ケイスケ

アスのケイスケのレビュー・感想・評価

アス(2019年製作の映画)
3.5
まずこの映画のなにが良かったって予告編の完成度の高さですね。久々に予告だけで怖さと不気味さが伝わる内容でした。

家族4人の前に同じ姿をしているドッペルゲンガーが現れて襲われる…なんて絶対に面白いに決まってるじゃないですか。しかもこの家族がなかなか全貌を見せないのが怖い。『イット・フォローズ』的な「来るの?来ないの?」的な怖さがありますね。

まず目を引くのが主演のルピタ・ニョンゴですよね。一人二役の演技分けも素晴らしいし、この人って本作みたいなバイオレンスな役どころもイケるんじゃないですか?ぜひ今後も血塗れになりながら必死に戦うような映画に出て欲しい。

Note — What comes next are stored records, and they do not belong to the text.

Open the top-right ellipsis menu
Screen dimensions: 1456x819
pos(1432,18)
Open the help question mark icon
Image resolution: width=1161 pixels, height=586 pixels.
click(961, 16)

あと意外と笑える部分も多いんですよね。特に『ファック・ザ・ポリス』が流れるところや、娘のゾーラのやべー運転とか。驚かせ方も秀逸で死角からヌッと現れる場面も多く緊張感が持続しています。

ただ本作のキモである“私たち”の真相についてはどうなんですかね…。ジョーダン・ピール監督が語りたかったアメリカの貧困層や、自分こそが自分の最悪の敵というテーマは分かりますが、その結論に持っていくための真相部分は要ります?辻褄を合わせすぎて逆に「え?なにこの展開?」って感じました。

個人的には『ゲット・アウト』の方が好きかな。あちらもラストはちょっと無理矢理感がありましたが、本作よりはすんなり飲み込めました。ただ全編を覆う怖さは保証済みなので見て損はありません。ラストは結構好き。この絵面は圧巻ですね。